Man Up Your Work Day
ByLukas Kaiser and Erik Amonson November 14, 2007 - 8:30 am | PermalinkWork sucks? Hate your job? Just because what you do for a living is lame doesn't mean you have to be miserable. If you just Man Up your work day, you're gonna be all set, buddy. You ready to have your Oxford shirt blown clean off? Let's go, bro.
COFFEE BREAK (A.K.A. The Morning)
Once you get to work, the first thing you should do is take a deep breath, because it's going to be a long day, and the office life will kill you if you let it. So make a resolution to yourself that you will defeat it at every available grappling point.

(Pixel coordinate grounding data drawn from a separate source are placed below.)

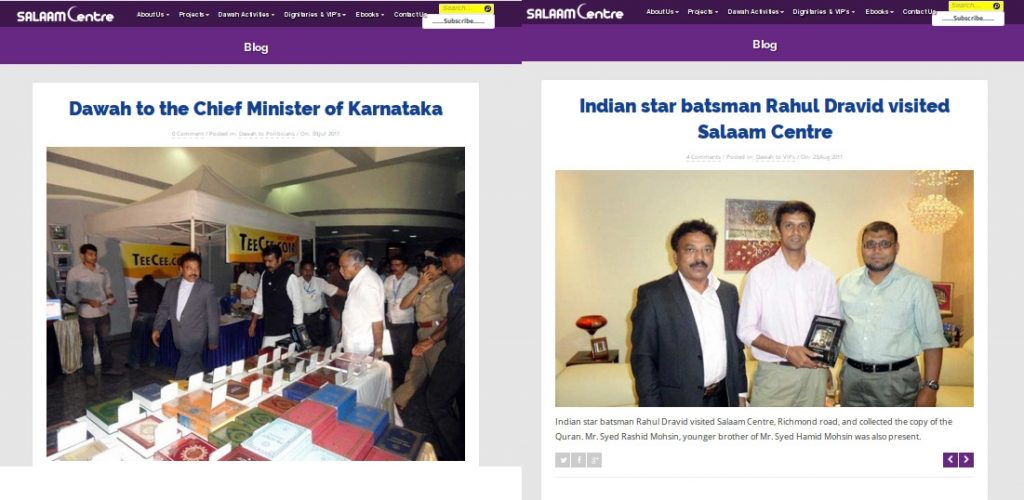The height and width of the screenshot is (500, 1024).
Task: Go to previous post using left arrow
Action: 950,460
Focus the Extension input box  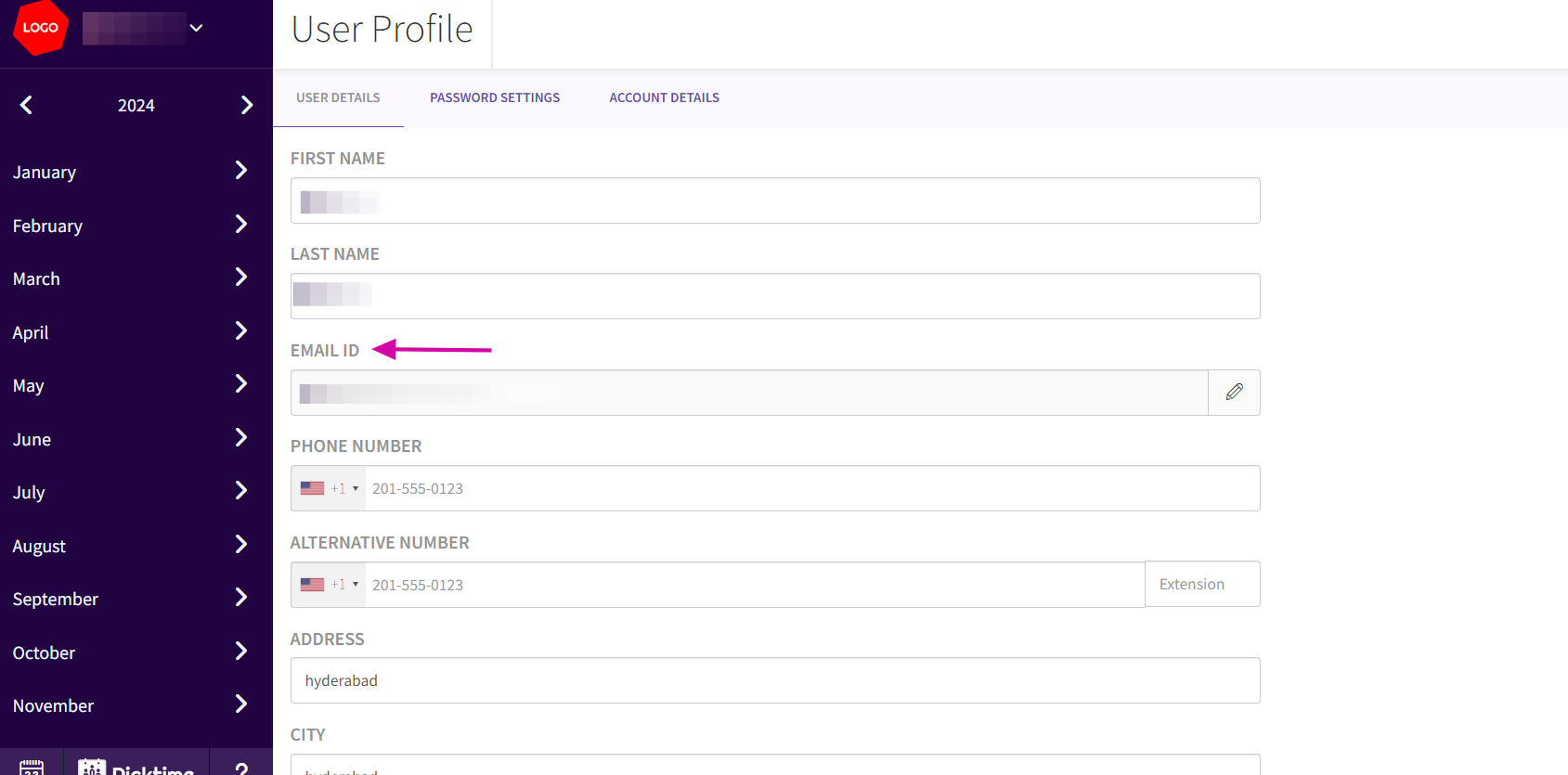(x=1202, y=584)
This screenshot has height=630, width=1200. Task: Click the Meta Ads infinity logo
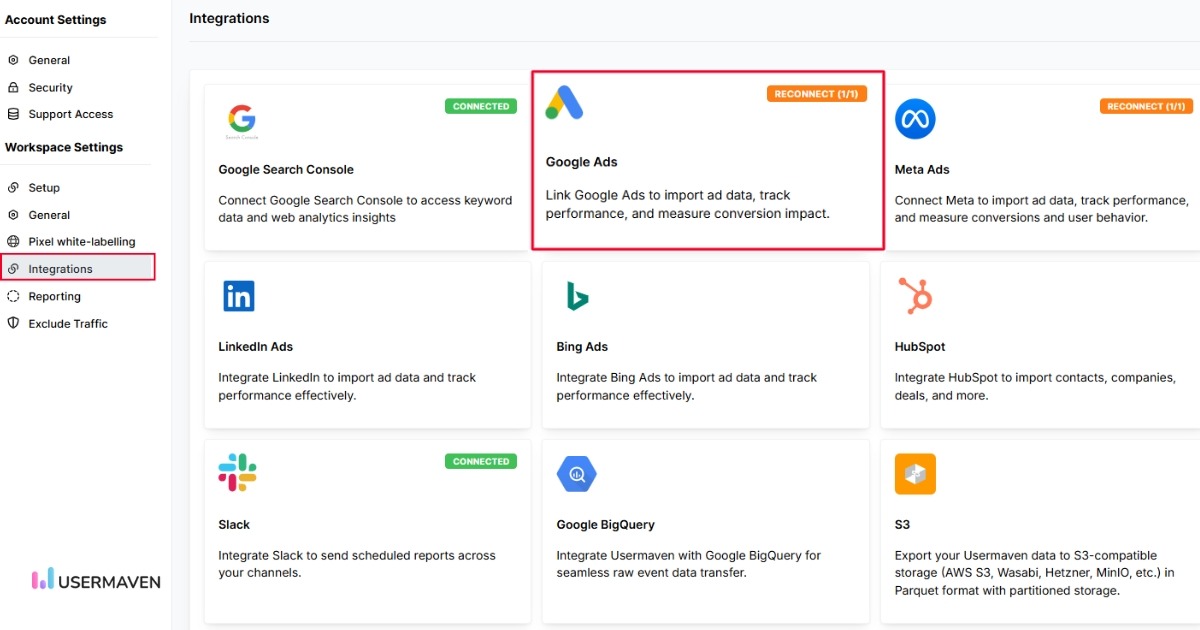[x=916, y=118]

Then, you'll want to get a cup of coffee. Use an average sized mug. Getting too big of a mug will A) make you look like a cartoon character and B) lessen the total trips to the coffee machine you'll have to take. And you want to take a lot of them. Each trip represents four to five minutes scraped off your ugly day. If you happen to drain the pot and have to start the brew up again, that's another few minutes, plus you'll get to control the caffeine intake of the entire office. A careful manipulator will be able to pretty much set everyone else's clock for the rest of the day. Want an office-wide afternoon crash? Double up on the coffee and watch the magic happen for an hour before everyone's moving through jello. You may even trip a few people's latent incontinence. Be careful, though: while it may be fun to re-name the guy everyone calls Smitty as "Shitty," you don't want anybody to actually have to go home to change clothes. That's only going to shift the workload toward you.

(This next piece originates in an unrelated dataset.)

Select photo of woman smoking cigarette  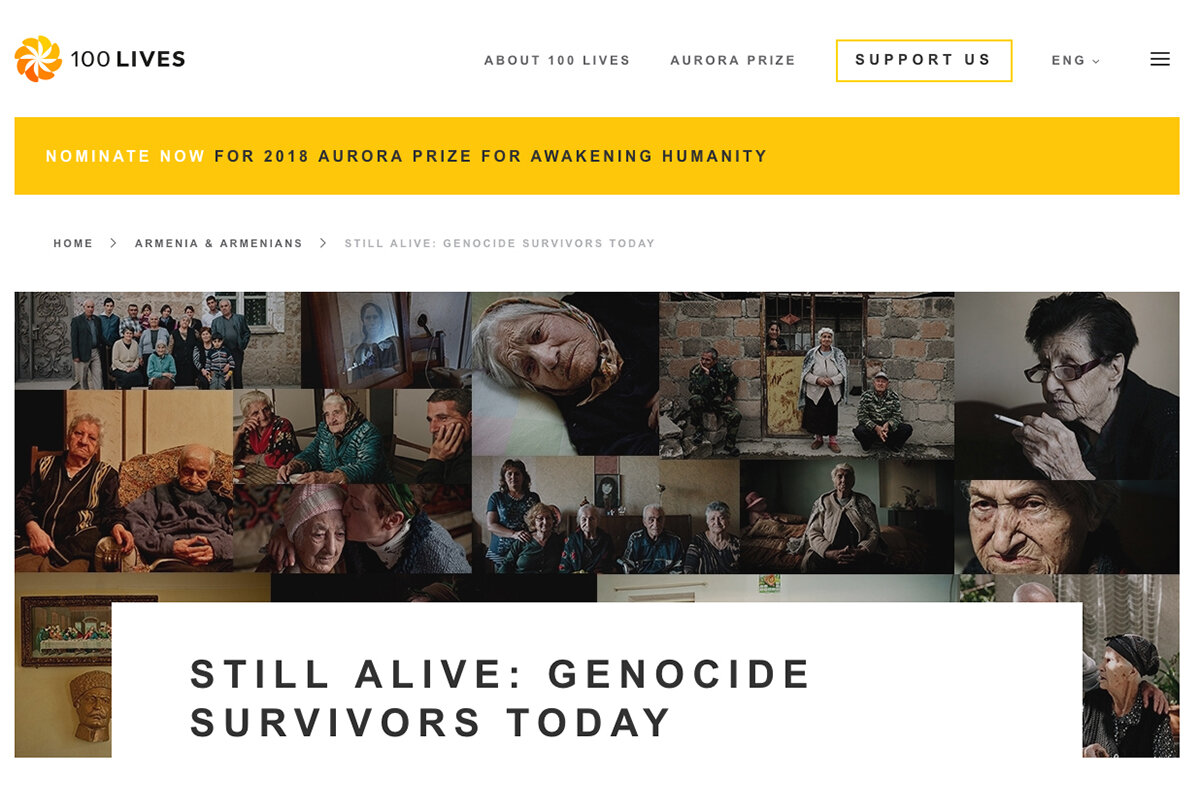tap(1067, 386)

Just keep drinking coffee and checking your email, though, and it'll be lunchtime before you know it.
DEALING WITH YOUR BOSS
Obviously the most important aspect of dealing with your boss properly is knowing your boss. You have to have an ability to read him or her, or you're not going to be able to get what you want out of this relationship. For the most part, though, the best boss strategy, unless you want a permanently brown nose and a fast-track to middle management, is to be a ghost.

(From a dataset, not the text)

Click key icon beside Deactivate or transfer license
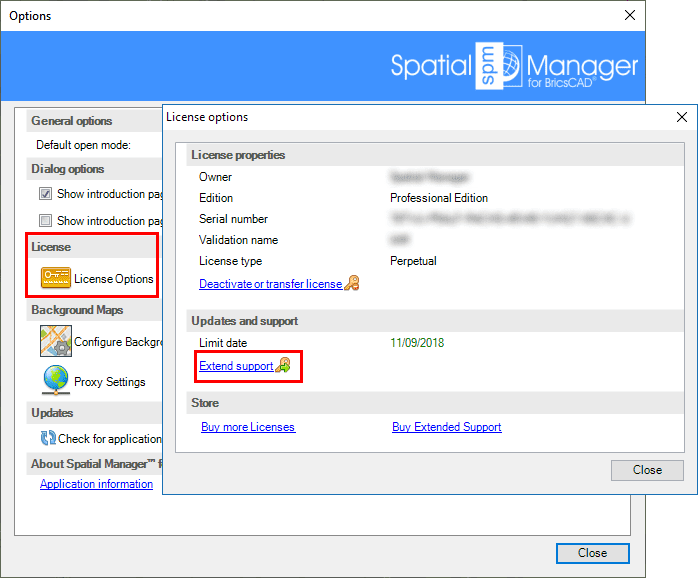351,284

That is, don't mess anything up, stay out of the way, get your basic tasks done (if they even need to be done) and move on with your busy life. With all the stuff we've got planned for you today, you're not going to have much time to muddle up with boss relations, so unless you're going to American Gigolo your way to the top of an all-female managed company, the best move is no move at all. Status quo, son. Be cordial and otherwise non-descript.
MESSING AROUND
If you're not wasting the majority of your time doing basically anything you can come up with except work, you're wasting the fact that you have a job. Most offices have such obscenely low expectations that you probably won't have nearly enough work to fill up a workday, so anything you can do to fluff your schedule is going to make you seem busier and thus a better employee. And so you'll be able to continue receiving the paychecks that keep you coming in smelling like you're sweating whiskey every morning. At any rate, here's a list of just a few of the things you can do. For your convenience, I've put the things I've successfully done while working in an office in italics, and the things I've always really wanted to do in bold.
- Run all over the place while holding a file. If you have a staircase in your building, you really should be chugging up and down that bad boy a few times a day. When you pass co-workers, say things like, "Man, they've got me running all over today," and, "God, this place is crazy!" This will make you seem like a go getter, and your simulated hard work will engender respect around the office. Also, all that running is good exercise, so not only are you burning time at the office, you're saving time. The time that you would have otherwise spent exercising can now be spent cooking and eating bacon stew.
- Completely fill a file folder with pricing information and contact phone numbers/email addresses pertaining to exorbitantly priced French castles. If anyone asks what you're doing, you wink and tell them, "Extra credit." Nobody questions extra credit. It's extra.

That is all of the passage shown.